En mi hogar siempre se ha profesado el amor y respeto a Dios, por ello mis recuerdos de la Semana Santa son muy importantes, sobre todo desde que mi fiel acompañante – mi abuela materna, o como cariñosamente le decía: Mamá Isi- no está entre nosotros.
Aunque de niña la frase «le tocó ser madre y padre» me parecía contraria a la biología y de la ciencia, luego entendí que fue la razón por la cual mi madre pasaba casi todo el día fuera de casa. Nada nos faltó. Y durante sus horas de ausencia física Mamá Isi me crió, protegió y acompañó todos los días hasta que cumplí 22 años de edad.

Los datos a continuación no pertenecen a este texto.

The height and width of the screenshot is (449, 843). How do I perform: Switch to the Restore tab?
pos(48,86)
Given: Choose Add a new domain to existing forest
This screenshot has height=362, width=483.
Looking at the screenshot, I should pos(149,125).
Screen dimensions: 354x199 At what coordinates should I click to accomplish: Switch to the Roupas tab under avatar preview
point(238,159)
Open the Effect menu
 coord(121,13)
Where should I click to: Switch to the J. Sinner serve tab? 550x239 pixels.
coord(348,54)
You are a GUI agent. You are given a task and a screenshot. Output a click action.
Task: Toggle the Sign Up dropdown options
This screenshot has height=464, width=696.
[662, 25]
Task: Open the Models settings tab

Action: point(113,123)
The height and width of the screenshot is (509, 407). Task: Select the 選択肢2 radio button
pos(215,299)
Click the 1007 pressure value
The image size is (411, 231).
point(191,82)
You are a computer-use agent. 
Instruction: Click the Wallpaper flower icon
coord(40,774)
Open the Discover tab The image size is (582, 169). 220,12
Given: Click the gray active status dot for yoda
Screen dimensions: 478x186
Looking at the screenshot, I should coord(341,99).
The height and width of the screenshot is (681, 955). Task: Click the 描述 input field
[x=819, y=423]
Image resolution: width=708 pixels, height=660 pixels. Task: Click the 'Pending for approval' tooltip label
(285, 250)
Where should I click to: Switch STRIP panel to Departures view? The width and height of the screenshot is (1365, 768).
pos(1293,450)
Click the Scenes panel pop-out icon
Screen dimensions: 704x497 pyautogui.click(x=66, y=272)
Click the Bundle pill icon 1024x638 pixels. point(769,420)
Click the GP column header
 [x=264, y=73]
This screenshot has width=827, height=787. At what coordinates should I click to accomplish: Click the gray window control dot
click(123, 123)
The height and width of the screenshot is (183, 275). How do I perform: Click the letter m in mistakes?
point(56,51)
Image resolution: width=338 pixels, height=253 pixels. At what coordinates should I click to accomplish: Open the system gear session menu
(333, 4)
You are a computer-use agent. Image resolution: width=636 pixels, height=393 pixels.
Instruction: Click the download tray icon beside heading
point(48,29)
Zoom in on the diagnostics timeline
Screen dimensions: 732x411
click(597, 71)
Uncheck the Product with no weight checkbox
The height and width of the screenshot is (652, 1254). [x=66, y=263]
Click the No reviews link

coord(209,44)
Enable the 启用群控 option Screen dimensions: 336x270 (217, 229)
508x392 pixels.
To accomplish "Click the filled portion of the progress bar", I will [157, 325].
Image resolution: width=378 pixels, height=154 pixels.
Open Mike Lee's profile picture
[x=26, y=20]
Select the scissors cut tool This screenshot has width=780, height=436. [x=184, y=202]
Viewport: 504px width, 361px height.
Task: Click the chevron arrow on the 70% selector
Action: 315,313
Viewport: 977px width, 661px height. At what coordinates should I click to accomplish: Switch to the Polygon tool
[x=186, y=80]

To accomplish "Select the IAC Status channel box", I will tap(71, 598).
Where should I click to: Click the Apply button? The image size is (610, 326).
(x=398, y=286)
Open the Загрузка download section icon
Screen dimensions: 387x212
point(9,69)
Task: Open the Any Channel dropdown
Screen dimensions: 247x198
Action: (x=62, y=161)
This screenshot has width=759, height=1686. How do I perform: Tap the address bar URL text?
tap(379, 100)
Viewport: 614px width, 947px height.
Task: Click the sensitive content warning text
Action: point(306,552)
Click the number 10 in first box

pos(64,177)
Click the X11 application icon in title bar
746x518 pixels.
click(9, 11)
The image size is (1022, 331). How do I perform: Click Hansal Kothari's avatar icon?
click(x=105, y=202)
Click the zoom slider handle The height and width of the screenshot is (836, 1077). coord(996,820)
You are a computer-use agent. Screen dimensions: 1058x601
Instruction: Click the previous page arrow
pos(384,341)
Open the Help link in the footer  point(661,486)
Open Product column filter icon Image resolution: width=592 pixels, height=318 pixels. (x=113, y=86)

Mi abuela era del campo, donde dicen que la gente nace sin malicia. Allá se reunía la familia durante la Semana Santa. Sin pensarlo y sin avisar mucho, días antes mi abuela hacía sus maletas y agarraba camino. Detrás de ella, cual gallina con sus pollitos, íbamos mi madre, mi hermana y yo.
¿Cómo olvidar que cuando veían llegar a Mamá Isi, la familia en pleno salía a recibirla con júbilo, y la honraban con ricos dulces criollos, tradicionales de la temporada. Fuera de chiste, esa escena se repetía en cada casa que llegábamos, que no eran pocas. Mi abuela tenía que visitar a todos sus parientes y amistades.
Recuerdo que después de la tercera visita era imposible comer más, pero ante la insistencia y la gentileza de todos, era muy difícil decirle no a esos manjares totalmente caseros, preparados con humildad de corazón, que sabían a pura gloria.
Durante mi niñez, la Semana Santa tenía olor al campo y sabor a dulces criollos. Fui creciendo y se sumó la risa de mi abuela, esa que escuchaba cuando nos sentábamos a sus pies, a la sombra de una mata de Semeruco.
Sentada en una silla de cuero de chivo, en sus piernas sostenía una bandeja de dulces que compartía con nosotras. Esta es la primera Semana Santa que pasaré sin ella, y aunque tengo mucho miedo, sé que su recuerdo es dulce como los que compartía con nosotras, y como su amor.